I believe this is not supported at the moment. And yes, I believe you should call all rtp functions in the same thread (when you only use a single device, meaning a single prime context). When you want use multiple devices (manually managed), then I guess you should create for every device a separate Prime context (and bufferdescs and model, and query) and set the device number of the context with rtpContextSetCudaDeviceNumbers. In that case you should be able to use multiple threads (one fixed thread for every prime context using a single GPU).

So, to summarize I believe this should work:
One Prime context with multiple async queries in the same thread
Multiple Prime contexts, with multiple async (or just one) queries but every context is handled in its own thread (and the selected devices per context should be mutually exclusive)

This is not supported (I think):
One Prime context, with multiple async queries, and each query handled in a different thread

There should not be a prerequisite on available (device) memory before initializing a context.
The order you use for creating OptiX contexts and CUDA buffers should not matter.

I initialize a Prime context in one thread for all devices (a loop). I execute 2 queries per device in others separated threads. So i tried to put all Prime calls in the same thread but i had the same issue.
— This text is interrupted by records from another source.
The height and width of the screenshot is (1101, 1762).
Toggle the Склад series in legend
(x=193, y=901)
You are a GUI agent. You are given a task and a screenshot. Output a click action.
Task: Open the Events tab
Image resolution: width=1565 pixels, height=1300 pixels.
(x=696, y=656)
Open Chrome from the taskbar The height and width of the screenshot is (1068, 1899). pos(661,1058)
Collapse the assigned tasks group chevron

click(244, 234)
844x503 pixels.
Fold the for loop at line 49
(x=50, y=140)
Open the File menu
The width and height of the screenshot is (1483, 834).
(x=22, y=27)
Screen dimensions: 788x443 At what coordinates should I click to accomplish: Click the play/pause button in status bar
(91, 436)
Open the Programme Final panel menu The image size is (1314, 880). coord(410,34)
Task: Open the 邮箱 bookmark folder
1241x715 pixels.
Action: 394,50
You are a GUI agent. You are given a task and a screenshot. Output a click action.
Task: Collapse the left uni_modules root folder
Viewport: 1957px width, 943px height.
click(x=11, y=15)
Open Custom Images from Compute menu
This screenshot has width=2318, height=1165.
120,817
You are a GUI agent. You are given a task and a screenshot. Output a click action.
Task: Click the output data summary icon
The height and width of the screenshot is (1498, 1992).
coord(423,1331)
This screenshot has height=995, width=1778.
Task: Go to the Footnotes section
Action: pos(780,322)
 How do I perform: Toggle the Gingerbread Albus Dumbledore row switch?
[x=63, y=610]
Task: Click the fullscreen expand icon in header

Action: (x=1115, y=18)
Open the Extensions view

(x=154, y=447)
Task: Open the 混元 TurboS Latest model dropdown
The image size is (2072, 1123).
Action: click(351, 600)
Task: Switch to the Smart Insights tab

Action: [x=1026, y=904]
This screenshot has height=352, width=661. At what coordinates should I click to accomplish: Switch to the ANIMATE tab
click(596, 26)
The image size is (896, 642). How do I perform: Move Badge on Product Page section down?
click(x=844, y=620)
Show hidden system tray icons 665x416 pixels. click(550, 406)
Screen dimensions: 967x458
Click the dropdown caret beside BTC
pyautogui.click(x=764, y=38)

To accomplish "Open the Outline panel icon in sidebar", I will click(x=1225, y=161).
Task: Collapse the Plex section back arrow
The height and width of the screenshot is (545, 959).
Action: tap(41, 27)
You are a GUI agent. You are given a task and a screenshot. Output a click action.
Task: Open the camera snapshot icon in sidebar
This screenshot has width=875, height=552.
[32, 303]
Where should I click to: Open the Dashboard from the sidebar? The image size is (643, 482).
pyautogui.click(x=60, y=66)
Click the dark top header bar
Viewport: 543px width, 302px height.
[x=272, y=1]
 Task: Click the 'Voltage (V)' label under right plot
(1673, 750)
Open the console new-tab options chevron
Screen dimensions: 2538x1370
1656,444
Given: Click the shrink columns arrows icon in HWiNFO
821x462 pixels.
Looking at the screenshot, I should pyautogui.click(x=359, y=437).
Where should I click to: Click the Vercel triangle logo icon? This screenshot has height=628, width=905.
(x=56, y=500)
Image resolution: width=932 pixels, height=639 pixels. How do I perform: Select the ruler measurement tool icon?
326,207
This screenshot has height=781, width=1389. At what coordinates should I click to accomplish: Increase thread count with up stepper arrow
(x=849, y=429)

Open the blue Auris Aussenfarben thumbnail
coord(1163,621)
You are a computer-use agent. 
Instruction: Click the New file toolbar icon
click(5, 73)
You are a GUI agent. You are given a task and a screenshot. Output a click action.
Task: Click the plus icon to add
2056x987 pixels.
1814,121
I tried to play with number of rays in queries. I obtained these results :

Device GeForce GTX TITAN.
NVidia OptiX create model...0.058000 s
NVidia OptiX create first query...2.679000 s
thread 0 number of pixels : 1048576
thread 0 number of rays in first query : 23831
NVidia OptiX create second query...0.000000 s
thread 0 number of rays in second query : 23831
thread 0 allocated memory : 76670756

//////////////////////////////////////////////

Device GeForce GTX TITAN.
NVidia OptiX create model...0.057000 s
NVidia OptiX create first query...0.364000 s
thread 0 number of pixels : 1048576
thread 0 number of rays in first query : 47662
NVidia OptiX create second query...0.001000 s
thread 0 number of rays in second query : 47662
thread 0 allocated memory : 80102420

/////////////////////////////////////////////

Device GeForce GTX TITAN.
NVidia OptiX create model...0.055000 s
NVidia OptiX create first query...2.479000 s
thread 0 number of pixels : 1048576
thread 0 number of rays in first query : 95325
NVidia OptiX create second query...0.002000 s
thread 0 number of rays  in second query : 95325
thread 0 allocated memory : 86965892

///////////////////////////////////////////

Device GeForce GTX TITAN.
NVidia OptiX create model...0.059000 s
NVidia OptiX create first query...0.003000 s
thread 0 number of pixels : 1048576
thread 0 number of rays in first query : 190650
NVidia OptiX create second query...0.000000 s
thread 0 number of rays  in second query : 190650
thread 0 allocated memory : 100692692

///////////////////////////////////////////

Device GeForce GTX TITAN.
NVidia OptiX create model...0.057000 s
NVidia OptiX create first query...0.004000 s
thread 0 number of pixels : 1048576
thread 0 number of rays in first query : 381300
NVidia OptiX create second query...0.002000 s
thread 0 number of rays  in second query : 381300
thread 0 allocated memory : 128146292

///////////////////////////////////////////

Device GeForce GTX TITAN.
NVidia OptiX create model...0.061000 s
NVidia OptiX create first query...0.005000 s
thread 0 number of pixels : 1048576
thread 0 number of rays in first query : 762600
NVidia OptiX create second query...6.486000 s
thread 0 number of rays  in second query : 762600
thread 0 allocated memory : 183053492

///////////////////////////////////////////

It is very strange that number of rays in queries give random creation time. I thought it was a synchronization issue but, with one thread for OptiX calls, it is the result.